The next two years, the B.C. Lions were close again but weren't able to get past the Edmonton Eskimos in the 1986 and 1987 Western Finals, losing 41–5 at Commonwealth Stadium in 1986 and 31–7 at BC Place in 1987. In the years following their 1985 Grey Cup victory, the Lions faced some hard times off the field and Klassen soon found himself in Saskatchewan. General manager Bob Ackles left the Lions in 1986 for a job with the National Football League's Dallas Cowboys and the team proceeded to hire Joe Galat as its new general manager. After a 3-game losing streak midway through the 1987 CFL season, Don Matthews was fired as the Lions head coach by Galat and replaced by Larry Donovan.
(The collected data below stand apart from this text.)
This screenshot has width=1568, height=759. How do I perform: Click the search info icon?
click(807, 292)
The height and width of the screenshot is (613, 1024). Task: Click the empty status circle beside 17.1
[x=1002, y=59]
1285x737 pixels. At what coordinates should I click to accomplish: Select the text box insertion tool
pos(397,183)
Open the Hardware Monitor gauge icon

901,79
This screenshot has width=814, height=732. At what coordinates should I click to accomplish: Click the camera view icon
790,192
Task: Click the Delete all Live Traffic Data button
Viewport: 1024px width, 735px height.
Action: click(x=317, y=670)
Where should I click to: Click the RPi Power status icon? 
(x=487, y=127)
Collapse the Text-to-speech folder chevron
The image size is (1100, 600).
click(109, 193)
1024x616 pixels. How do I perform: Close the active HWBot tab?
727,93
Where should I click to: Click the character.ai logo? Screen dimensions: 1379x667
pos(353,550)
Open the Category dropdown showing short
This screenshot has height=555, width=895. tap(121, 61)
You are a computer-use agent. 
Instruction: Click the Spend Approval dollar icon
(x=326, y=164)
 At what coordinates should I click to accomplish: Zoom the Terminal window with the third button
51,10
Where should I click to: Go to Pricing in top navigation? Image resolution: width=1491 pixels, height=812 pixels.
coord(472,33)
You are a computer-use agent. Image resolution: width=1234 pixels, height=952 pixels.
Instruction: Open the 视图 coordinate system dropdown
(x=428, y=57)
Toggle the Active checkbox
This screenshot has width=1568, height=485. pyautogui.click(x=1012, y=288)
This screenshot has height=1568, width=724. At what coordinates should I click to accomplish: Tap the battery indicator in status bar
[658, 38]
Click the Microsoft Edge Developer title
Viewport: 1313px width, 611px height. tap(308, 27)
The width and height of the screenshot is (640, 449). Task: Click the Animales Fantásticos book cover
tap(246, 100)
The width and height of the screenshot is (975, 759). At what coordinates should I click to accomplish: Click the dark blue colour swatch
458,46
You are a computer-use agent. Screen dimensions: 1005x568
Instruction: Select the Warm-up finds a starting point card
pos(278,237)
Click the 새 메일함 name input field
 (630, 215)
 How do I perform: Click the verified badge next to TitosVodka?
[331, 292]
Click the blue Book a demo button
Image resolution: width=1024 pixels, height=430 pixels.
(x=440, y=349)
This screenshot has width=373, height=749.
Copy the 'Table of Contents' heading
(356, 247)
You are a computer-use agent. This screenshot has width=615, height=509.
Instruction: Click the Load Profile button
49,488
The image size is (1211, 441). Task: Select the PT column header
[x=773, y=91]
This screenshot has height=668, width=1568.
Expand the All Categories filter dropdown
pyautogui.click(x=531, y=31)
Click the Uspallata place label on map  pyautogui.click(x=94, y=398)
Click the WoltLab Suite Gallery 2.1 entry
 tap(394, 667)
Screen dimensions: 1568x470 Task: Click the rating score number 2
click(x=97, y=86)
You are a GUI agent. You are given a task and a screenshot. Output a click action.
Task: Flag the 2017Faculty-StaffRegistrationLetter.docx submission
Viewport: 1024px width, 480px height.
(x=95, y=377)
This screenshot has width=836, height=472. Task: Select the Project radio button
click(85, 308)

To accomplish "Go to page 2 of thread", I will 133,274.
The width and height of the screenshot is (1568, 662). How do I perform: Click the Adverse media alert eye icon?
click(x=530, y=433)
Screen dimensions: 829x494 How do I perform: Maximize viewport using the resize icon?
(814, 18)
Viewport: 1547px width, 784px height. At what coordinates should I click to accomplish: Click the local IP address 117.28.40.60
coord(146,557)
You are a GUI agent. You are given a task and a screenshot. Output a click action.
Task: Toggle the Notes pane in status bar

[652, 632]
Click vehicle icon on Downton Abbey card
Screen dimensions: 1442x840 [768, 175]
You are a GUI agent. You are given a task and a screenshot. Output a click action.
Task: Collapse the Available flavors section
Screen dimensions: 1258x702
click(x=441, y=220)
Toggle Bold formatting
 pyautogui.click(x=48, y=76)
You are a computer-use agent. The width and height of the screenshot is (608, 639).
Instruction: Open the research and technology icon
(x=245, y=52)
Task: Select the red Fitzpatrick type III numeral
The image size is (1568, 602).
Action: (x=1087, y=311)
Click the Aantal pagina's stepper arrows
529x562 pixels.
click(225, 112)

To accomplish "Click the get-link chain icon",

In 1988, after spending the first seven seasons of his career with B.C., Klassen was traded to the Saskatchewan Roughriders during the off-season after Galat was hired. Klassen spent one season in Regina, where he helped bring Saskatchewan out of its dark years and led the Roughriders to an 11–7 record and their first home playoff game since 1976. Saskatchewan was beaten by Klassen's old team, the B.C. Lions, 42–18 in the Western Semi-Final and the Roughriders had yet to host a home playoff before hosting Calgary in the Western Semifinal during the 2007 CFL season. Klassen returned to his home in B.C. for his final two season with the Lions. He announced his retirement after the 1990 CFL season.